» **REQUIRED WORK**: According to the p-dichlorobenzene fact sheet, how many pounds of p-DCB did industry consume in 1986?

Fact Sheet: p-Dichlorobenzene

p-Dichlorobenzene FACT SHEET

Brief Overview:
Contaminant: p-Dichlorobenzene
Category: Organic
Source: Manufacturing, insecticide and fungicide, deodorant
Effect: Nausea, headaches, anemia, liver blood damage
Followup: Treat and retest quarterly
Treatment: Granular activated charcoal

Para-dichlorobenzene (p-DCB) is an organic solid of white crystals with a mothball-like odor. It is used mainly as an insecticidal fumigant against clothes moths and as a deodorant for garbage and restrooms. It is also used as an insecticide and fungicide on crops, and in the manufacture of other organic chemicals and in plastics, dyes, pharmaceuticals.
74 million lbs. of p-DCB were consumed by industry in 1986, and demand was predicted to increase. Chemical waste dump leachates and direct manufacturing effluents are reported to be the major source of p-DCB pollution in Lake Ontario.
From 1987 to 1993, according to the Toxic Release Inventory, p-DCB releases to water totalled almost 34,000 lbs. Releases to land totalled nearly 4,500 lbs. These releases were primarily from a single chemical manufacturing plant in West Virginia.
What happens to p-DCB when it is released to the environment? p-DCB only moderately binds to soil so it may leach to ground water. Otherwise, it will evaporate and be slowly broken down by microbes. If released to water, it will largely evaporate. p-DCB is not likely to accumulate in most aquatic life, though it may in some fishes.

Short-term: EPA has found p-DCB to potentially cause the following health effects when people are exposed to it at levels above the MCL for relatively short periods of time: nausea, vomiting, headaches, and irritation of the eyes and respiratory tract.
Long-term: p-DCB has the potential to cause the following effects from a lifetime exposure at levels above the MCL: anemia, skin lesions, appetite loss, damage to liver and changes in blood.

Treat and retest quarterly.

Granular activated charcoal in combination with Packed Tower Aeration.

» **DATASET EXCERPTS**:

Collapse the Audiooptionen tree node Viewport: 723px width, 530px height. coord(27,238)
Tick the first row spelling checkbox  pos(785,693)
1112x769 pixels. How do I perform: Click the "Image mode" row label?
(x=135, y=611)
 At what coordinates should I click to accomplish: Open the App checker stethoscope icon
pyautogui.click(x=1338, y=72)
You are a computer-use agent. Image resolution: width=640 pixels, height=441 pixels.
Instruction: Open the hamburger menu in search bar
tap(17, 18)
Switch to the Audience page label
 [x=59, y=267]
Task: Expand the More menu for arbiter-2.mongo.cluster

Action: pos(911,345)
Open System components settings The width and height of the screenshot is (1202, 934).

» **EXERCISE ANSWER**: 74 million lbs.